A new report highlights significant cybersecurity vulnerabilities within the HR industry, especially concerning phishing email attacks.
- Over 77% of HR workers have encountered phishing incidents, compared to just 54% of the average workforce.
- Outdated training is a critical issue, with 53% of employees lacking adequate education on multi-factor authentication (MFA) and phishing.
- Many MFA methods, such as SMS and authenticator apps, remain susceptible to bypass by hackers.
- The report urges stronger cybersecurity measures and improved training to protect businesses from potential breaches.
The HR sector is facing alarming cybersecurity threats, as revealed by a recent report during October’s Cyber Security Month. Data indicates that a staggering 77% of HR workers have experienced phishing attacks, a stark contrast to 54% of the general workforce. This difference underscores a vulnerability in HR departments which often handle sensitive employee data.
Critical insights from the North East Business Resilience Center (NEBRC) highlight that phishing attacks are evolving. Hackers now prefer exploiting legitimate email accounts rather than creating new ones, making them harder to detect.
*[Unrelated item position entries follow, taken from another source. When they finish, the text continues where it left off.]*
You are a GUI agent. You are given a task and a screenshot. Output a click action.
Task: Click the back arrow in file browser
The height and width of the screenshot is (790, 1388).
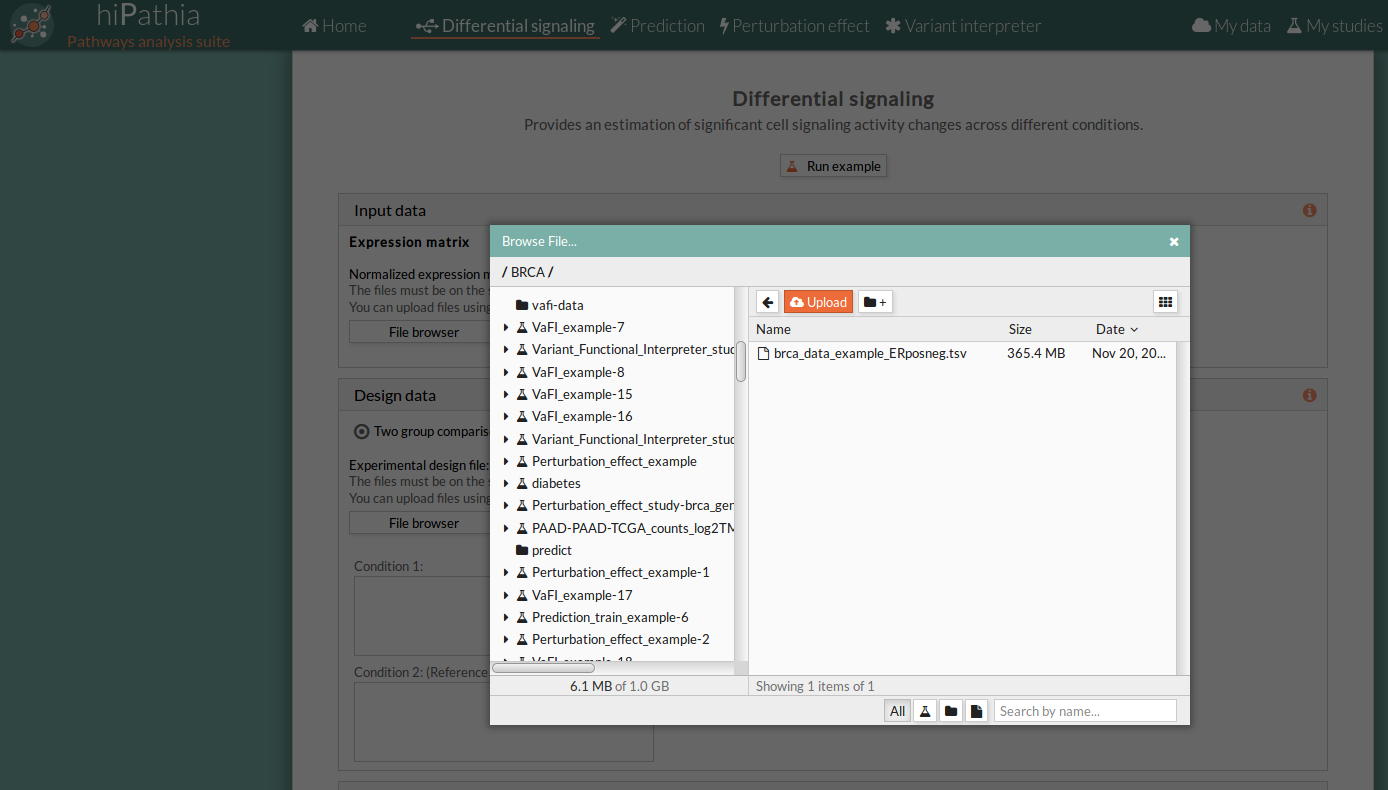767,302
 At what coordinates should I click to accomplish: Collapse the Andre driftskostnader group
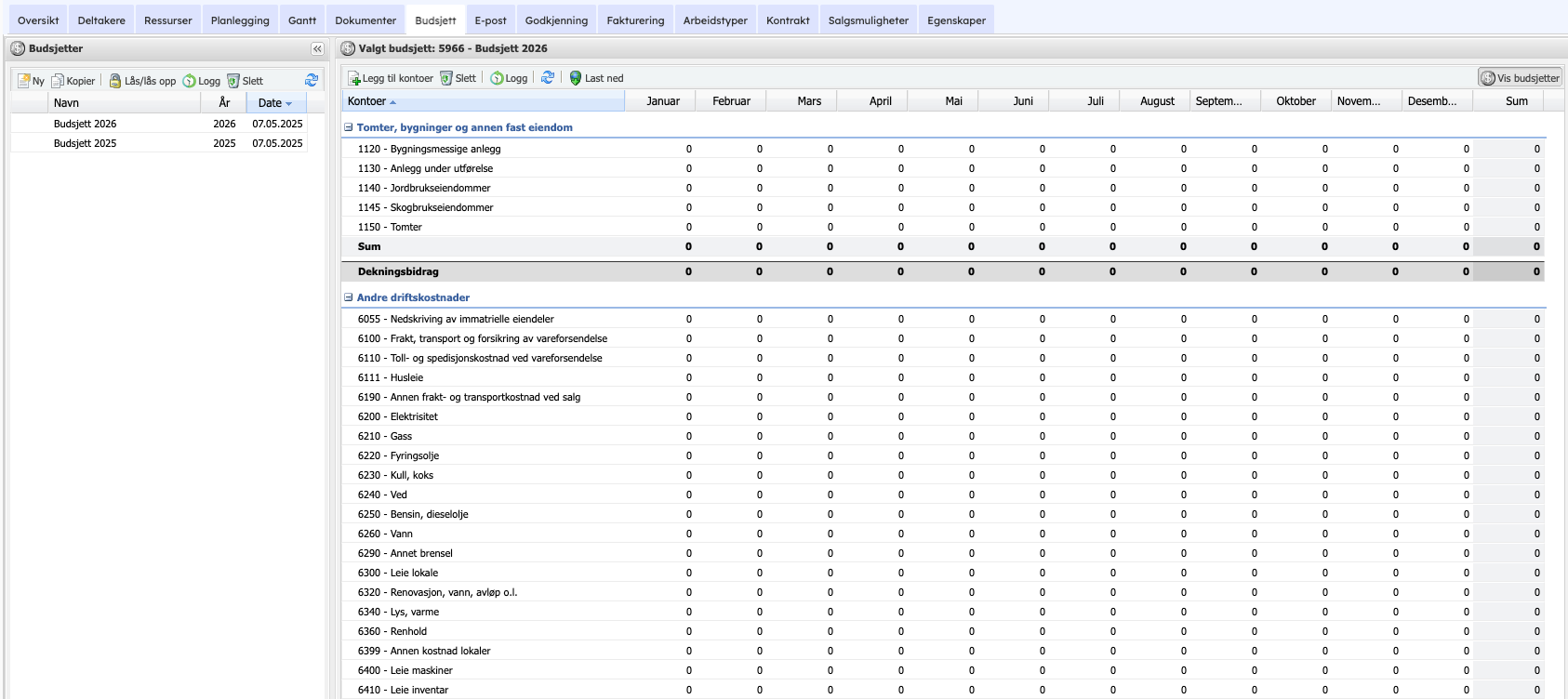349,297
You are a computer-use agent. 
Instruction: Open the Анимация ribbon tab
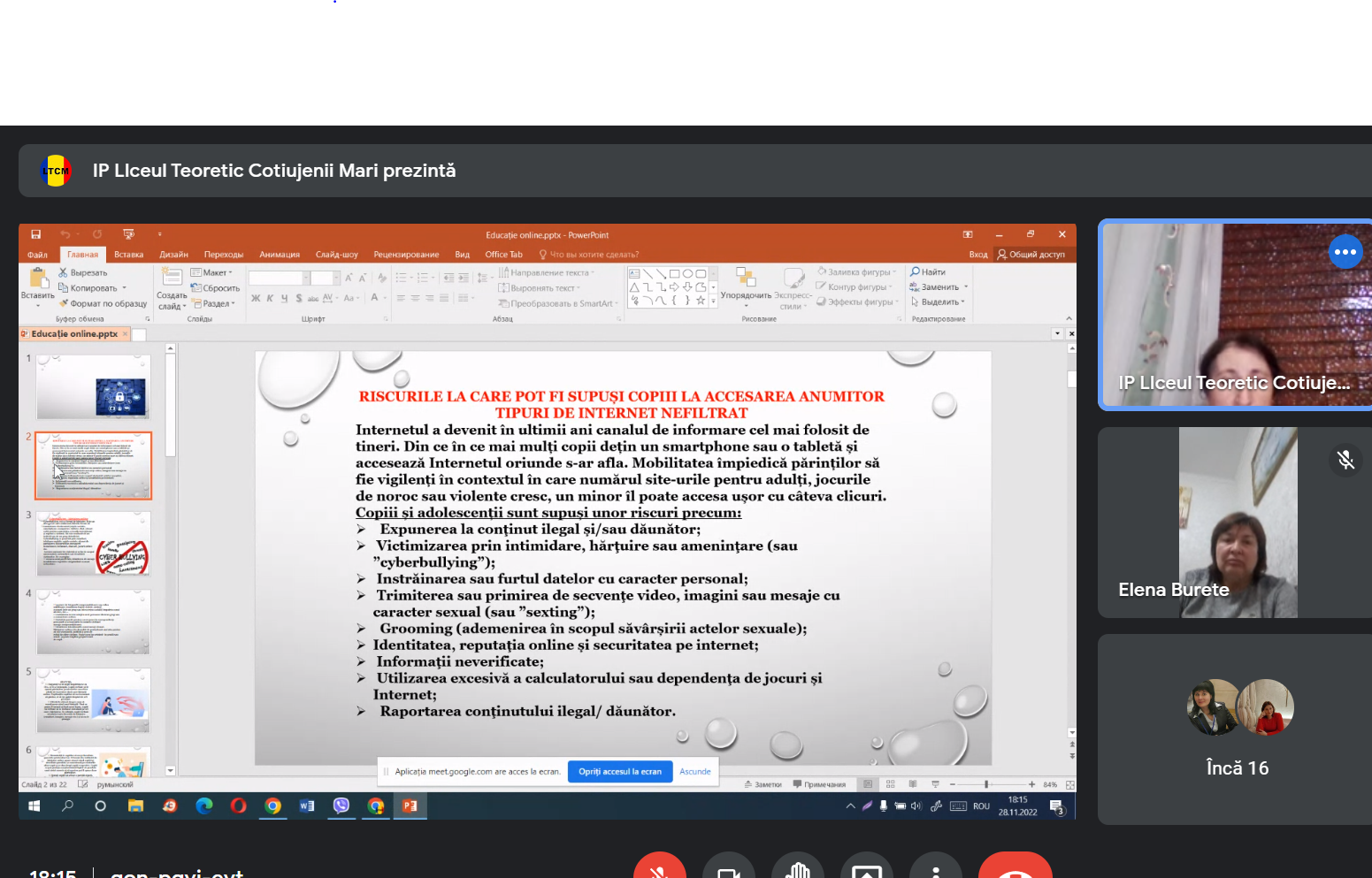click(x=280, y=255)
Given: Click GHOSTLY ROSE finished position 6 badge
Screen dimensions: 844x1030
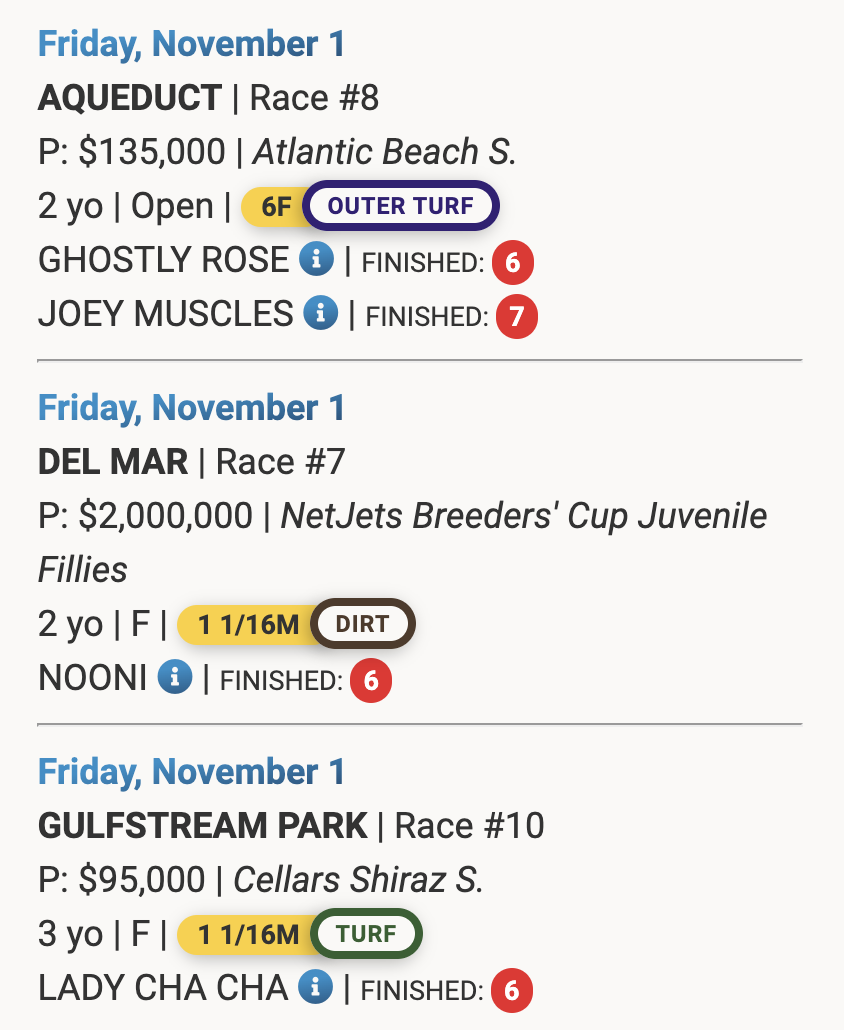Looking at the screenshot, I should (512, 263).
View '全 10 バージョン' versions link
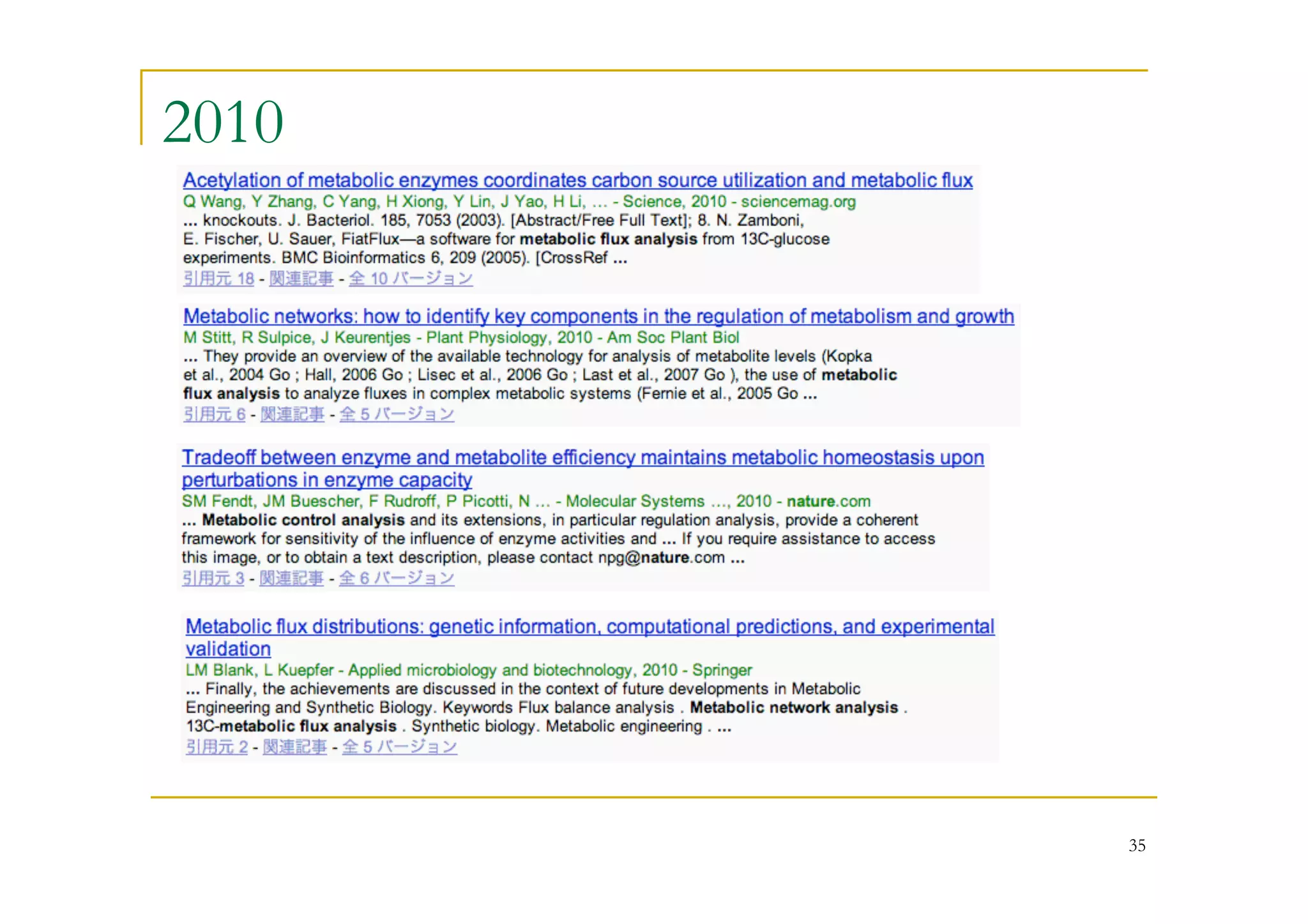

Martin Wilson of NEBRC elucidates that these attacks often lead victims to fake login pages, designed to harvest login credentials, including those protected by MFA.
Despite the supposed security of MFA, many methods are still at risk. Hackers can intercept one-time passwords (OTPs) through techniques like SIM swapping or malware, allowing unauthorized access even to accounts with SMS or app-based MFA. Additionally, ‘MFA fatigue’ is a concerning tactic where victims approve login attempts amidst repeated prompts.
Among the workforce, 22% reported the absence of any MFA use, and others rely on less secure methods such as SMS codes, security questions, or biometric data. More secure alternatives like physical MFA keys or app-based verifications are recommended to counter these threats effectively.
Alarmingly, 32% of workers have never received training on MFA or phishing, and many who have, report outdated sessions. This lack of proper education perpetuates security gaps. Business owners are not immune; with 66% admitting to missing essential training within the past year. Experts from NEBRC and the National Cyber Security Centre offer valuable resources to mitigate these issues.
The pressing need for more effective cybersecurity measures and training within the HR sector cannot be overstated.